Eine Spezialauswertung der aktuellen Wahlbarometer-Daten hierzu zeigt, das dem nicht so ist. Zwischen den Beteiligungsabsichten von jungen Frauen und jungen Männern gibt es keinen Unterschied. Gut zwei Wochen vor der Wahl wollen rund ein Viertel der unter 30jährigen Frauen und Männer an der anstehenden Wahl teilnehmen. Tendenz steigend – oder anders gesagt: Der Wert bis zum Wahltag kann auch höher sein.

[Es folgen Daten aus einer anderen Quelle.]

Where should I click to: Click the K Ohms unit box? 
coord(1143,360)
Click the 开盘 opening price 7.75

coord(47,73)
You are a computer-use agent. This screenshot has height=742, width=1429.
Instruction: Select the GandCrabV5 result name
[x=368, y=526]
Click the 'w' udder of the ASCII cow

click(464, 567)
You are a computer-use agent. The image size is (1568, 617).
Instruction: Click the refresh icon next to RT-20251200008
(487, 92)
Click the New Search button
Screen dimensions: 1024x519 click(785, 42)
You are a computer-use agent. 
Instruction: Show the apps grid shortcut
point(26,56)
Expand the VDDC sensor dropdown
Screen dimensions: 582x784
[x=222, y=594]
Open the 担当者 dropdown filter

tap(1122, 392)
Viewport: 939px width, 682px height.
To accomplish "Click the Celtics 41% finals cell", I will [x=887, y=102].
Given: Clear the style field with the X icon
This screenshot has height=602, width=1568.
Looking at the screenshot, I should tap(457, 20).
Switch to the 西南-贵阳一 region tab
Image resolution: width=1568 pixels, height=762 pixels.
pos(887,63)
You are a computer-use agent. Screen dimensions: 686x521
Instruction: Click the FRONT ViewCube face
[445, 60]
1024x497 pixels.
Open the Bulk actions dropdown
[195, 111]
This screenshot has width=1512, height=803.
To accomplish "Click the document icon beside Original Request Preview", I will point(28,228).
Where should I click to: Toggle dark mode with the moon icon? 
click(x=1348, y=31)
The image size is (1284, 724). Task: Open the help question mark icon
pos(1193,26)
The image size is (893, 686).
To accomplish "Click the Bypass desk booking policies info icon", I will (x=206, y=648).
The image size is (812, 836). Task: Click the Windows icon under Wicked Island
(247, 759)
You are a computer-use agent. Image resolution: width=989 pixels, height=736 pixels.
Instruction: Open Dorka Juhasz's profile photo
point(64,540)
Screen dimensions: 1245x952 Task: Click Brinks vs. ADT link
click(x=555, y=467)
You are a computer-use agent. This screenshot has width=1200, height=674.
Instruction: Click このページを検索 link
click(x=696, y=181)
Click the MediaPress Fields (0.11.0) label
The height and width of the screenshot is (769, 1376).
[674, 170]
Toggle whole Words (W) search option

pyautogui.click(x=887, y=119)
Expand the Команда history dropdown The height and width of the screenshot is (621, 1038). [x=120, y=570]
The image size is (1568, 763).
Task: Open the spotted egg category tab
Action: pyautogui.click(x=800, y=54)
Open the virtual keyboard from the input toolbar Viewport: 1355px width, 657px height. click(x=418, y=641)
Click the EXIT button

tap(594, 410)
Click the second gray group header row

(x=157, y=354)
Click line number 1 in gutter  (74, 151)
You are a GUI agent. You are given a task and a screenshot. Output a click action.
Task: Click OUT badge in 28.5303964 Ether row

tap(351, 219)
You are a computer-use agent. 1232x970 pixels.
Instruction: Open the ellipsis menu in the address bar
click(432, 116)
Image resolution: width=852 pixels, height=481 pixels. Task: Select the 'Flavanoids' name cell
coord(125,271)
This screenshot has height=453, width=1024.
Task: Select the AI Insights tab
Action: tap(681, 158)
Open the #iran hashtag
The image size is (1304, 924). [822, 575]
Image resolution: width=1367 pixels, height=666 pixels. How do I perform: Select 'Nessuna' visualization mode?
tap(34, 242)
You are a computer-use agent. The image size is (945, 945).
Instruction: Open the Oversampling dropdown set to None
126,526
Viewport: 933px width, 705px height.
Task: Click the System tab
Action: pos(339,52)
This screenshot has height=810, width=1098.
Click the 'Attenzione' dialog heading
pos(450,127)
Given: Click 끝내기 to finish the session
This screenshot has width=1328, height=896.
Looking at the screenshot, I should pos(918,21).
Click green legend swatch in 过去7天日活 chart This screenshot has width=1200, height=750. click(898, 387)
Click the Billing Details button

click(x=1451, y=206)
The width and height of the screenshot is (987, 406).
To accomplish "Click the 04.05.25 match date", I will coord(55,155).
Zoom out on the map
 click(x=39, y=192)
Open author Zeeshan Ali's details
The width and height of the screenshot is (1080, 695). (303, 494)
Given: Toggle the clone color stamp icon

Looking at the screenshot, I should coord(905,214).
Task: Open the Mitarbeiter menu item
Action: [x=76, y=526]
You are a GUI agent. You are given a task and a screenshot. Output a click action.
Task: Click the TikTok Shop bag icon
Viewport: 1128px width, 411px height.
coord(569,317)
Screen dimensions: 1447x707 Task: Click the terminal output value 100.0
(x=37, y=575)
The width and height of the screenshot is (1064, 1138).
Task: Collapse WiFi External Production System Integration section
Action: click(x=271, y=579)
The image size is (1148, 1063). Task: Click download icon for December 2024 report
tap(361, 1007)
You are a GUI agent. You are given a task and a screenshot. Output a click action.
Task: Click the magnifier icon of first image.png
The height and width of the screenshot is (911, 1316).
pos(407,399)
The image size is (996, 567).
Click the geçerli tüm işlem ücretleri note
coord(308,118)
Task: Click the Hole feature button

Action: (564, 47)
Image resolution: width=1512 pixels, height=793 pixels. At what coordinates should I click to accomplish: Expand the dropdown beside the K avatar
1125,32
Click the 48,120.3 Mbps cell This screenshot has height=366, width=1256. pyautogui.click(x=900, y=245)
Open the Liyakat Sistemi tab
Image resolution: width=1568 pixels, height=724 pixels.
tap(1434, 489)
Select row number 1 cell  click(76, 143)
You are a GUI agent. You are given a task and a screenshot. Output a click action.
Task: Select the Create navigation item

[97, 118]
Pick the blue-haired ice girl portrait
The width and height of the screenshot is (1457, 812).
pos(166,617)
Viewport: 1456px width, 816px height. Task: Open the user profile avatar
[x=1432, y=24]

Die Wahlbarometer-Daten widerlegen die Annahme einer dauerhaften und gleichgerichteten, geschlechterspezifischen Diffferenz in den Beteiligungsabsichten. Vielmehr zeigen sie, dass das vorherrschende Thema die Teilnahmebereitschaften der jungen BürgerInnen geschlechtsspezifisch beeinflussen: Wenn über Masseneinanderung diskutiert wird, spricht das mehr die jungen Männer an. Wenn es um den Ausstieg aus der Kernenergie geht, bewegt das die jungen Frauen mehr. Seit keines der Themen mehr dominiert, haben die Beteiligungsbereitschaften unter den jungen BürgerInnen keinen geschlechtsspezifischen Charakter mehr.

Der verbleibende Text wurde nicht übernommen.